▶ [AUSGEWÄHLTER ABSCHNITT]
━━━

Ein Jahr später veröffentliche King erneut eine Geschichte in einem Fanzine, das ein Horrorfan aus Alabama, Mike Garrett, herausgab und das den Titel Comics Review trug. „I Was a Teenage Grave Robber“ erzählt von einem Waisenjungen, der als Grabräuber für einen verrückten Wissenschaftler arbeitet und später seine Freundin aus dessen Klauen retten muss.
Im Herbst 1967 erschien mit „The Glass Floor“ in dem Magazin Startling Mystery Stories die erste Geschichte, die King an einen professionellen Verlag verkaufen konnte. Kurz nach dem Tod seiner Schwester, die in einem „verfluchten“ Zimmer von einer Leiter fiel, besucht Charles Warton seinen Schwager und besteht darauf, das Zimmer zu sehen. Es verfügt über einen gläsernen Fußboden, der Wartons Wahrnehmung völlig durcheinanderbringt, und er erleidet dasselbe Schicksal wie seine Schwester.
Es war nicht die erste Geschichte, die King an dieses Krimi-Magazin geschickt hatte, und stilistisch hatte er sich beträchtlich verbessert. Auch vermochte er seine Geschichten nun besser zu strukturieren, und „The Glass Floor“ erweckt in der Anlage gewisse Anklänge an Edgar Allan Poe: Die Story ist eine Fingerübung in psychologischem Schrecken und vom Anfang bis zum Ende als solche durchkonzipiert.

━━━

Datensätze zum Auffinden von Elementen auf Bildschirmen

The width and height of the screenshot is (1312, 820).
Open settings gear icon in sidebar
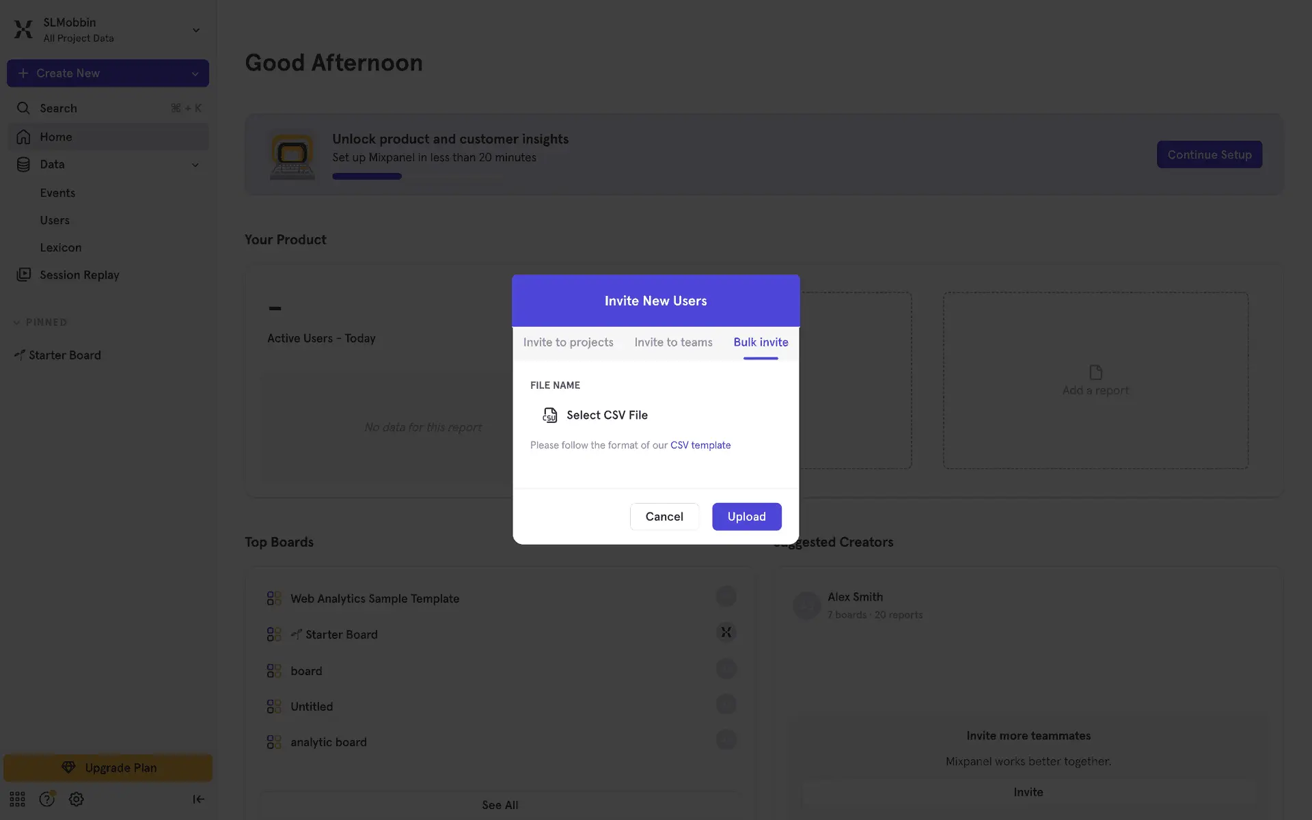[77, 799]
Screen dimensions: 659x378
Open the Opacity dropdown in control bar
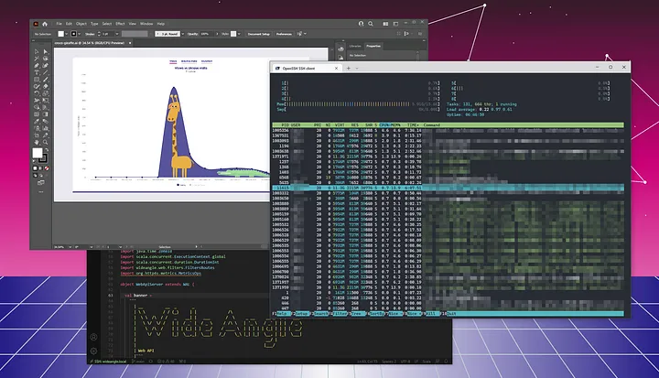pos(208,33)
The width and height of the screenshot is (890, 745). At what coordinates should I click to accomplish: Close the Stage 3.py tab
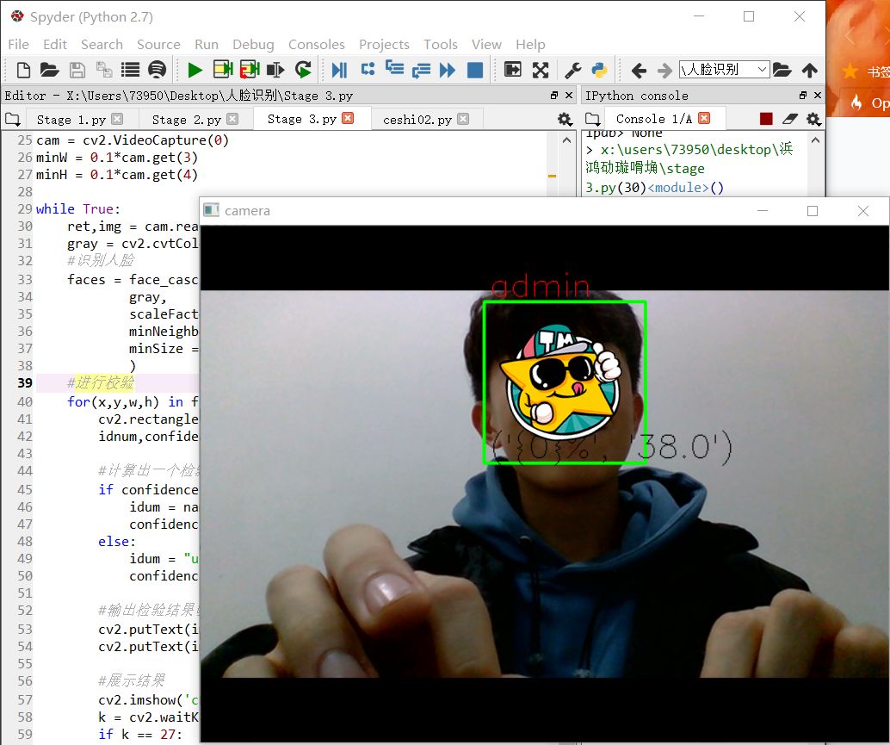(348, 118)
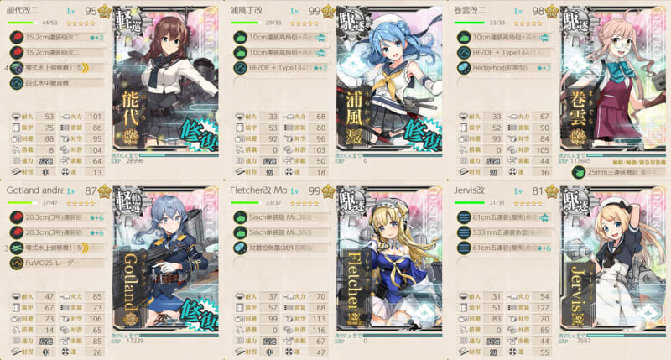Click Makigumo's experience progress bar under card

(627, 155)
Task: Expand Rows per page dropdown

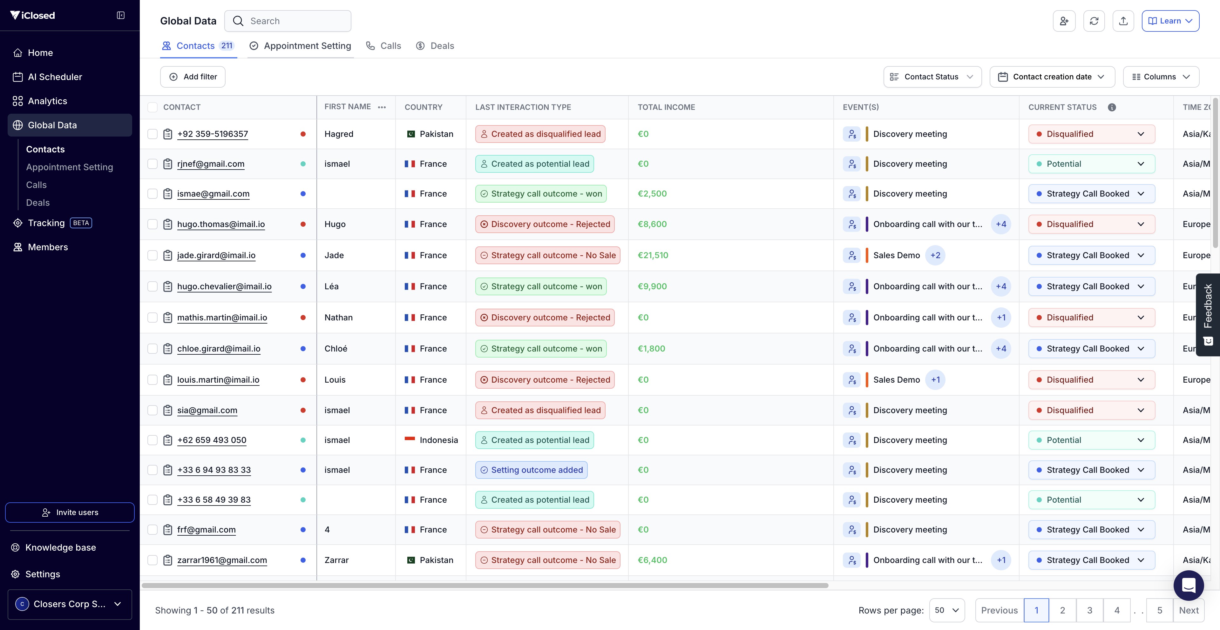Action: [947, 610]
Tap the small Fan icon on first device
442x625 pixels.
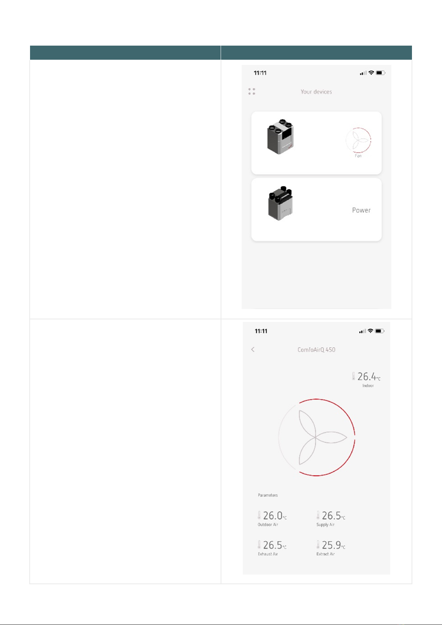coord(358,140)
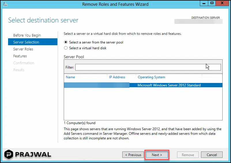The image size is (231, 163).
Task: Go to the Server Selection step
Action: click(x=26, y=42)
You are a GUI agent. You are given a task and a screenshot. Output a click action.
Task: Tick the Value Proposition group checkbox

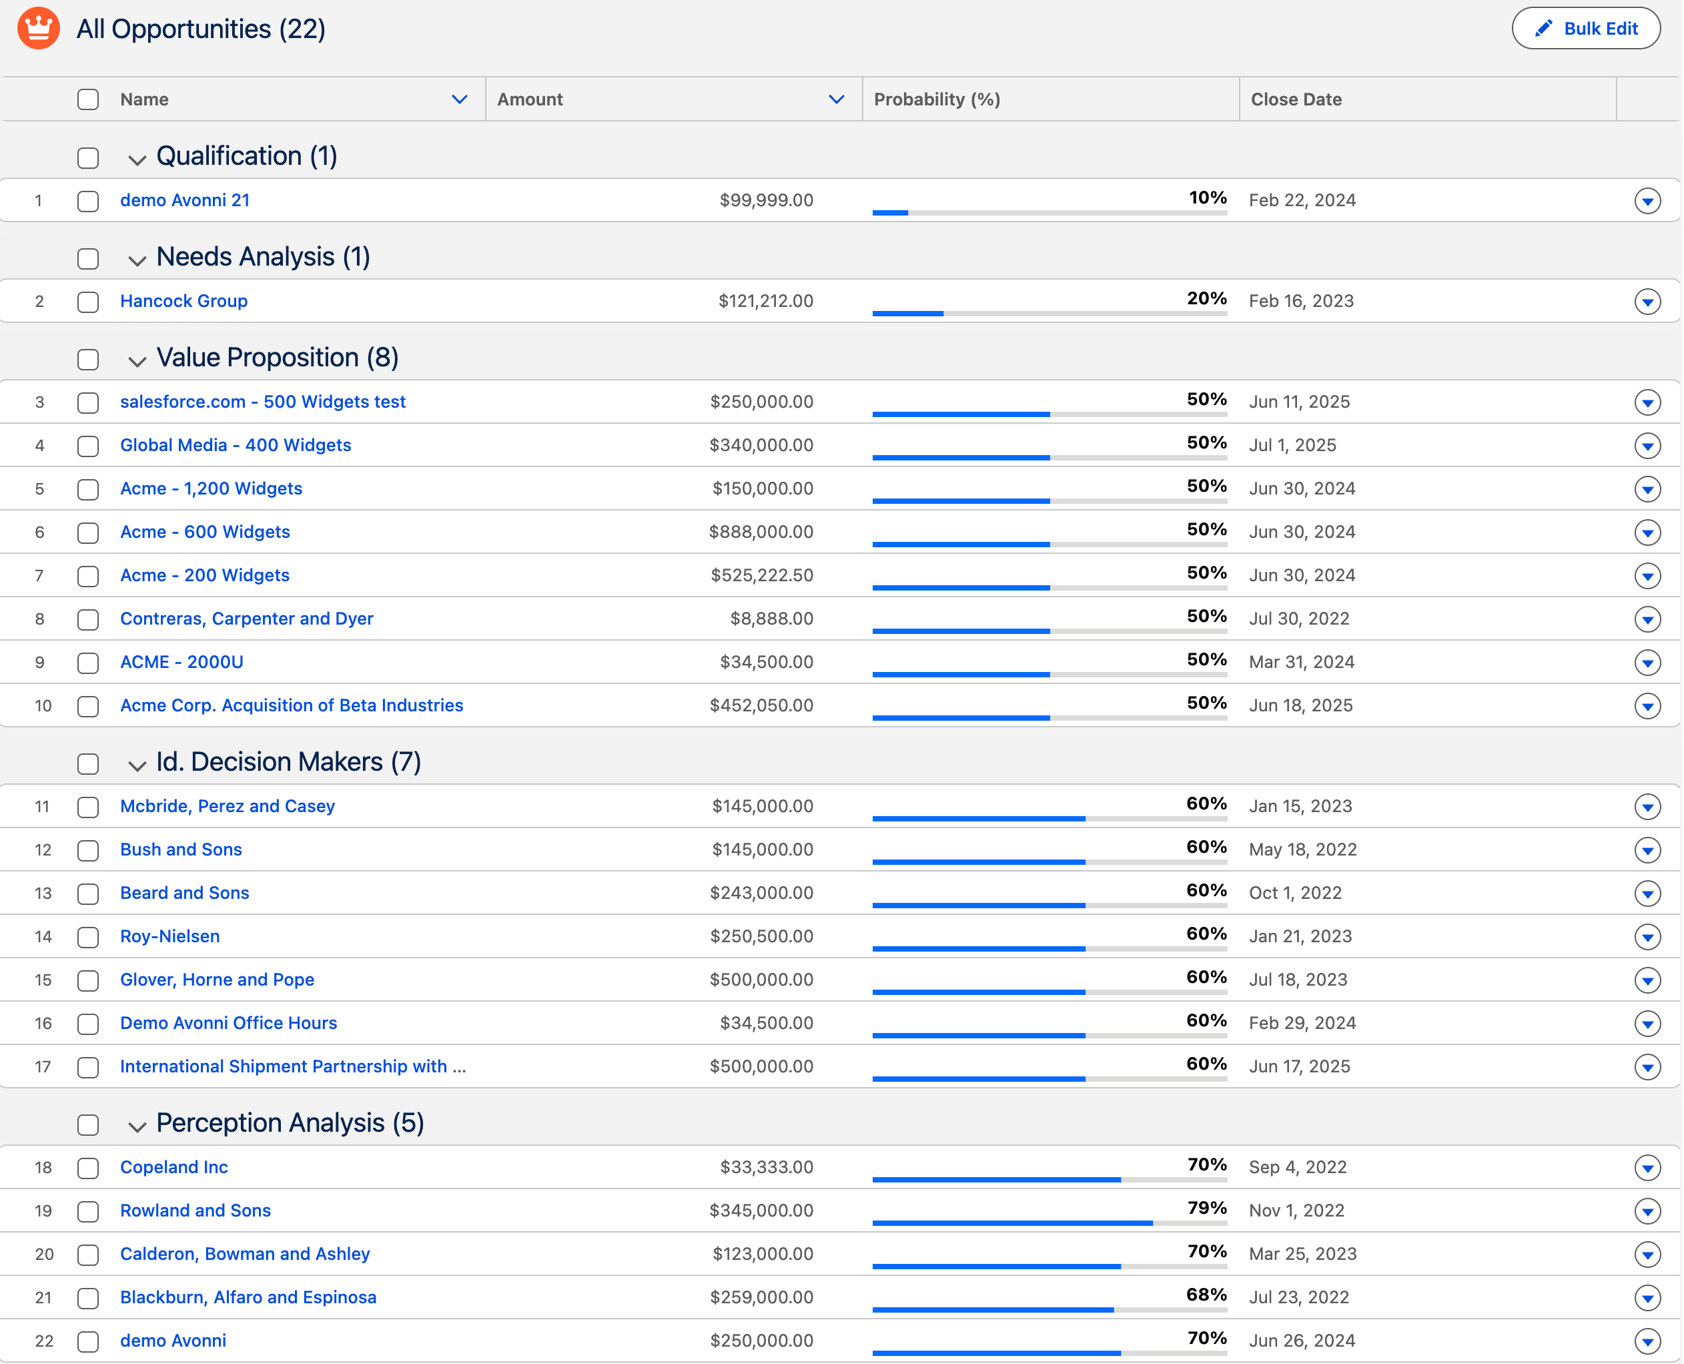(x=88, y=360)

━━━

▶ [AUSZUFÜHRENDE AUFGABEN]
#1 Wie lautet der Abschnitt über Kings frühe Geschichten von „Im Herbst 1967“ bis einschließlich „als solche durchkonzipiert.“, wenn man darin „Zimmer“ jedes Mal in „Gemach“ ändert?
#2 Stimmen diese Aussagen mit dem Abschnitt über Kings frühe Geschichten überein? Antworte jeweils mit Ja oder Nein und zitiere die entscheidenden Worte. (a) „The Glass Floor“ erschien 1967 in Startling Mystery Stories. (b) Mike Garrett war ein Horrorfan aus Maine. (c) „The Glass Floor“ war die erste Geschichte, die King an dieses Magazin geschickt hatte.
Die Zeilen haben hiermit nichts zu tun.

▶ [ANTWORTEN]
#1
Im Herbst 1967 erschien mit „The Glass Floor“ in dem Magazin Startling Mystery Stories die erste Geschichte, die King an einen professionellen Verlag verkaufen konnte. Kurz nach dem Tod seiner Schwester, die in einem „verfluchten“ Gemach von einer Leiter fiel, besucht Charles Warton seinen Schwager und besteht darauf, das Gemach zu sehen. Es verfügt über einen gläsernen Fußboden, der Wartons Wahrnehmung völlig durcheinanderbringt, und er erleidet dasselbe Schicksal wie seine Schwester.
Es war nicht die erste Geschichte, die King an dieses Krimi-Magazin geschickt hatte, und stilistisch hatte er sich beträchtlich verbessert. Auch vermochte er seine Geschichten nun besser zu strukturieren, und „The Glass Floor“ erweckt in der Anlage gewisse Anklänge an Edgar Allan Poe: Die Story ist eine Fingerübung in psychologischem Schrecken und vom Anfang bis zum Ende als solche durchkonzipiert.

#2
(a) Ja: »Im Herbst 1967 erschien mit „The Glass Floor“ in dem Magazin Startling Mystery Stories«
(b) Nein: »ein Horrorfan aus Alabama, Mike Garrett«
(c) Nein: »Es war nicht die erste Geschichte, die King an dieses Krimi-Magazin geschickt hatte«